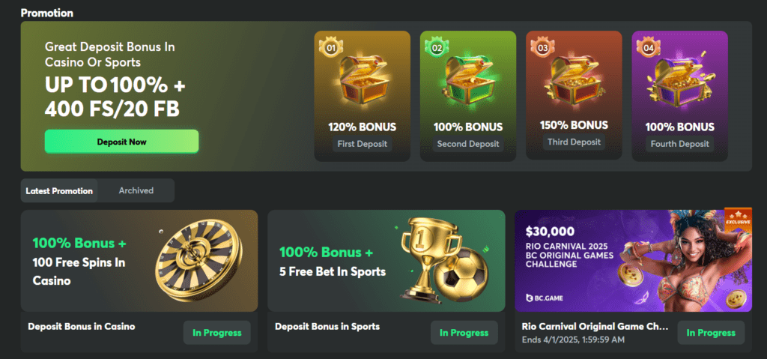Select the red treasure chest of Third Deposit

(x=573, y=80)
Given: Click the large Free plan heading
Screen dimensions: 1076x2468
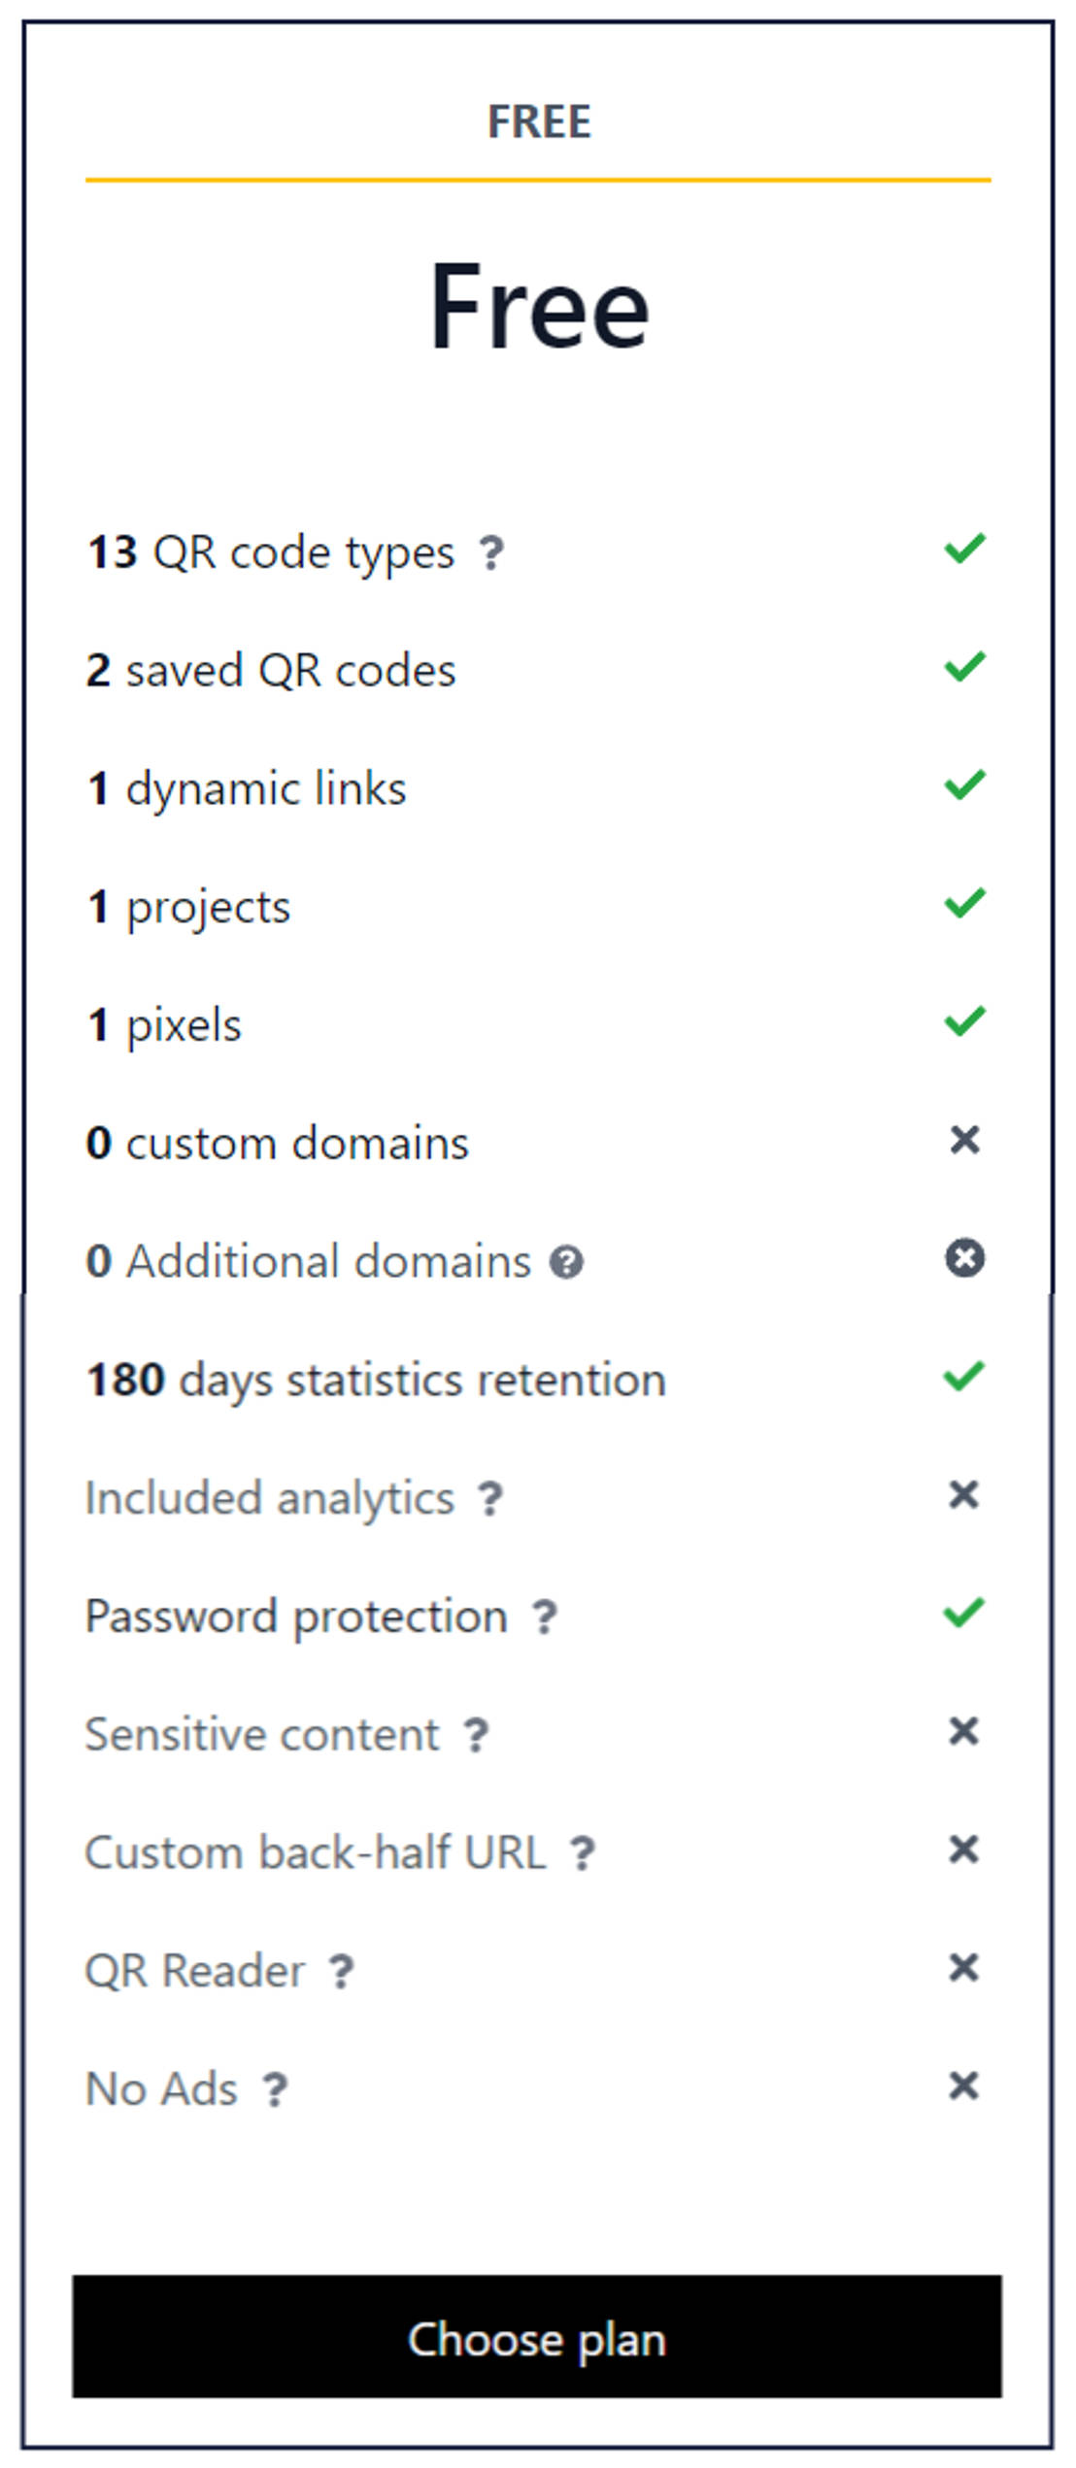Looking at the screenshot, I should click(539, 307).
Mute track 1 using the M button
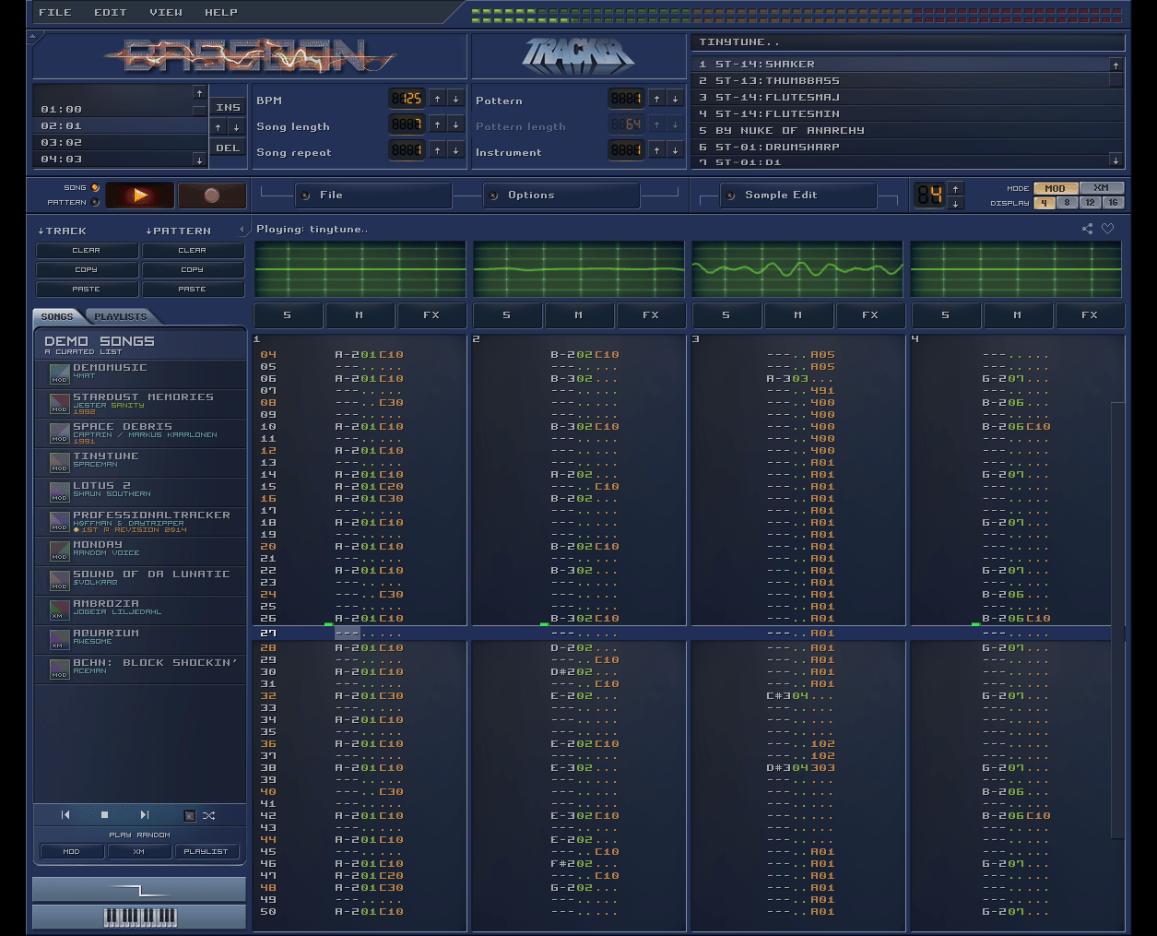Viewport: 1157px width, 936px height. 359,315
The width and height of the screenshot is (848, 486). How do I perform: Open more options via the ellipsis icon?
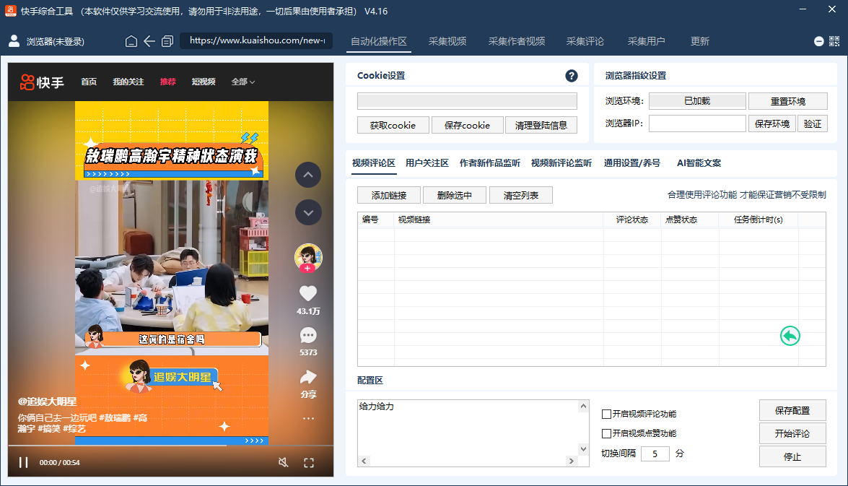pos(308,417)
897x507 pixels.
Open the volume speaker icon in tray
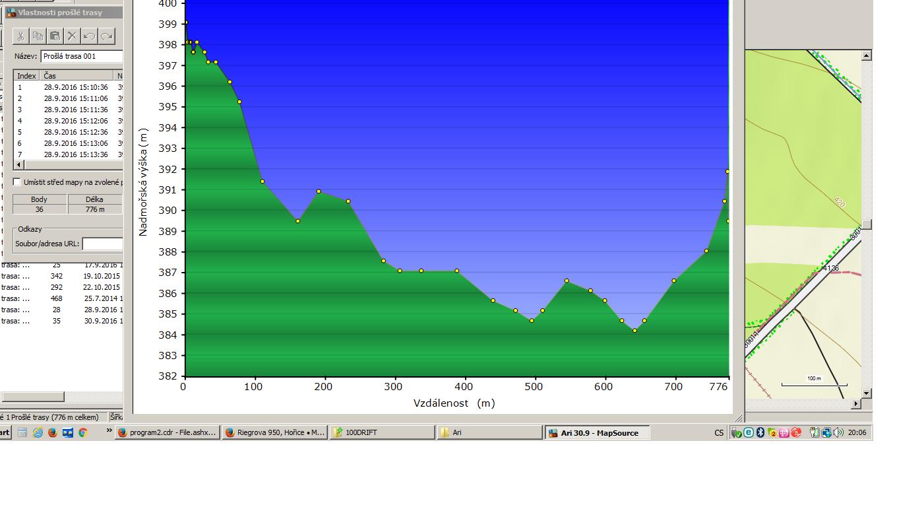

= = = =

▶ _WORK INSTRUCTIONS_: Give again exactly the lines from the one that contains "Given: Click the large Free plan heading" through the end of the material, both ends included, omitting the pictures.

▶ _OUTPUT_:
Given: Click the large Free plan heading
Screen dimensions: 1076x2468
Looking at the screenshot, I should click(539, 307).
Mute track 1 using the M button
Viewport: 1157px width, 936px height. 359,315
The width and height of the screenshot is (848, 486). How do I perform: Open more options via the ellipsis icon?
pos(308,417)
897x507 pixels.
Open the volume speaker icon in tray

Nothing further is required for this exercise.